Kupandangi foto wanita yang sangat kucintai, wanita yang selalu didamba-dambakan semua anak, wanita yang memiliki surga di telapak kakinya. Ibu begitu kita menyebutnya. Ibu yang melahirkanku, menjaga, mendidik dan memeliharaku hingga aku tumbuh dewasa , bersama seorang lelaki yang begitu setia menemaninya berabad-abad baik dalam keadaan senang-sedih,susah maupun bahagia. Lekat aku memandangi foto itu lalu tenggelam dalam bayangan Ibu.
Rambutnya lurus seleher yang mulai beruban dengan rambut model bob selalu tertutupi dengan kerudung yang ia kenakan kemana saja ketika ia keluar rumah. Garis-garis penuaan mulai muncul dibagian matanya, pipinya yang tembem sudah tak kencang lagi. Pipi kirinya sesekali tertarik keatas diikuti matanya yang berkedip-kedip akibat penyakit saraf yang timbul sejak belasan tahun lalu. Dua tahi lalat yang menghiasi hidung mancungnya menjadi ciri khasnya. Ada banyak urat biru pada punggung tangannya menunjukkan banyaknya pengalaman hidup yang ia miliki. Ia setinggi aku, sekitar 158 cm. Tubuhnya yang gemuk namun juga tak kurus sering kali membuatku ingin memeluknya. Hangat tubuh yang ia miliki sering pula membuatku ingin berlama-lama ada dalam pelukannya. Wajahnya bersih dan bersinar memancarkan aura keteduhan. Daster bermotif bunga-bunga dengan warna gelap sampai terang adalah pakaian favoritnya ketika bersantai dirumah. Senyumnya tak pernah berlebihan, selalu manis dengan sesekali menujukkan giginya yang tidak rata.
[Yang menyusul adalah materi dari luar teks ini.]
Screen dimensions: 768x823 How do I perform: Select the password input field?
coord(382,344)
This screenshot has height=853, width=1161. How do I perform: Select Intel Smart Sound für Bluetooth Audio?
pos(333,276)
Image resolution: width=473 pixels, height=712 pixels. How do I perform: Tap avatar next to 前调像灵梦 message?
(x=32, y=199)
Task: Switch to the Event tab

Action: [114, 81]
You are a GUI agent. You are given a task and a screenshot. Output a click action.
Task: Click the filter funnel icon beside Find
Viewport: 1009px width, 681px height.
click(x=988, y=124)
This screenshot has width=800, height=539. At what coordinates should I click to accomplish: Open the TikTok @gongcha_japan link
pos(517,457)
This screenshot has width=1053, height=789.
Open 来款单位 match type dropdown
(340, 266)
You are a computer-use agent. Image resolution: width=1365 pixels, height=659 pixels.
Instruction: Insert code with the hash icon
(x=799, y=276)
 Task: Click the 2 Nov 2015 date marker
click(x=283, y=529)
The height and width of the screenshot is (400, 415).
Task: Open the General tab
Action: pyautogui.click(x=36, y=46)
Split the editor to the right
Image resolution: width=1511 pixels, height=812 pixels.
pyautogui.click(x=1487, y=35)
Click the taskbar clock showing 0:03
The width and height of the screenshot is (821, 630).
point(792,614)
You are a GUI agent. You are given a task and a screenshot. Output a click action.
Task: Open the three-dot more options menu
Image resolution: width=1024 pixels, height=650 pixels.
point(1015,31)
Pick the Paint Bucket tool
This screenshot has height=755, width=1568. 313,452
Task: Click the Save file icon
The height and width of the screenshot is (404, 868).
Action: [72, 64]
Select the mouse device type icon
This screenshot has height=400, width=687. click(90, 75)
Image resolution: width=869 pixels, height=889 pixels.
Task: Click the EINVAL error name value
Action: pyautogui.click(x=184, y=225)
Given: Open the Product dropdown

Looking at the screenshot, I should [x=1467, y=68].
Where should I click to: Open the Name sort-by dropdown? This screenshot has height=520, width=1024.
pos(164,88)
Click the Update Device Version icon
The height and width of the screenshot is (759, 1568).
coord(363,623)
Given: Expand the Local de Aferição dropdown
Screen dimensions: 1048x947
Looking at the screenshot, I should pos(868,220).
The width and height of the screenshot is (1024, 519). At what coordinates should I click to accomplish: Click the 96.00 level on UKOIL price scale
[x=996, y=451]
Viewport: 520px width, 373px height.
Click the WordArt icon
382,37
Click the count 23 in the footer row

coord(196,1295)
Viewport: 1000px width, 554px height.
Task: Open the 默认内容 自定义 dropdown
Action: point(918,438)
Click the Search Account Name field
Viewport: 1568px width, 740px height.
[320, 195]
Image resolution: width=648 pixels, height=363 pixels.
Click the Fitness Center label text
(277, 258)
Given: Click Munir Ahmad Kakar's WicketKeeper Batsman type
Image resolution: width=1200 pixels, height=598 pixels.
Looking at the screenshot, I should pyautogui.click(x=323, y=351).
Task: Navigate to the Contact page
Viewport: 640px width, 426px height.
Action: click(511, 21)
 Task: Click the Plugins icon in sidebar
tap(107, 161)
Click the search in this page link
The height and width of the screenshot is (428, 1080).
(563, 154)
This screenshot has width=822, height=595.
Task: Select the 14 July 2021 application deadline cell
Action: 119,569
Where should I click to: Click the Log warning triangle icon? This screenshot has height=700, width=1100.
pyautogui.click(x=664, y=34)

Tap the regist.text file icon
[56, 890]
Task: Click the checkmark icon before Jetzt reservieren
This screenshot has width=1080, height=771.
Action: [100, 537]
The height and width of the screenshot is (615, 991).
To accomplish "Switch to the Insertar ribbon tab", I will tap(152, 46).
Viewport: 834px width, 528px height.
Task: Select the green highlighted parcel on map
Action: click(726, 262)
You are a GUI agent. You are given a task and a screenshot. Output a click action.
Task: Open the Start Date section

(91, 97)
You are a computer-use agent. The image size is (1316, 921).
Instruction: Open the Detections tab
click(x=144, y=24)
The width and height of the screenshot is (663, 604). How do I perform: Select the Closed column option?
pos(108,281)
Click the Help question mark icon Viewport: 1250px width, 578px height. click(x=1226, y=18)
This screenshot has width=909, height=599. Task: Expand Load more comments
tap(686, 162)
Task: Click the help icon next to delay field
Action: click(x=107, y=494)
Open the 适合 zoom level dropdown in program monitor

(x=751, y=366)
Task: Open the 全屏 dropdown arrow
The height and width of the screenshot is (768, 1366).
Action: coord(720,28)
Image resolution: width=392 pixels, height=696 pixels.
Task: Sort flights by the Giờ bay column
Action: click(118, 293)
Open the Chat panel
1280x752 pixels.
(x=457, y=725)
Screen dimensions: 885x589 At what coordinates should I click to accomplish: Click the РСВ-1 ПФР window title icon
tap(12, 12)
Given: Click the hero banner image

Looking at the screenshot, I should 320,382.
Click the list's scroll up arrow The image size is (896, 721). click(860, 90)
Kerasnya kehidupan pada masa remajanya, membuatnya hidup mandiri. Tatapan matanya tajam, memacarkan kecerdasannya. Matanya mengalami hipermetropi sehingga mengharuskan ia menggunakan kacamata ketika membaca. Kaca mata baca yang ia gunakan berbentuk persegi panjang dengan frame hitam menggelilingi kacanya, dan ia gunakan sedikit turun kebawah dari hidungnya. Ketika berjalan tubuhnya tegap dengan langkah kaki yang cepat dan tepat menunjukkan ia wanita yang tegas dan berwibawa. Ia seorang pemimpin di kantor yang ia dirikan sendiri. Ketika bekerja, ia suka menggunakan jas dengan kerudung simple yang langsung bisa digunakan, bukan kerudung yang bermodel-model seperti sekarang. Hanya bedak tipis dan lipstick merah yang menghiasi wajahnya, menampkakkan kesederhanaan dan kedewasaanya. Kepemimpinannya yang tegas,cerdas dan berani mengambil keputusan dengan cepat dan tepat membuat banyak orang patuh kepadanya.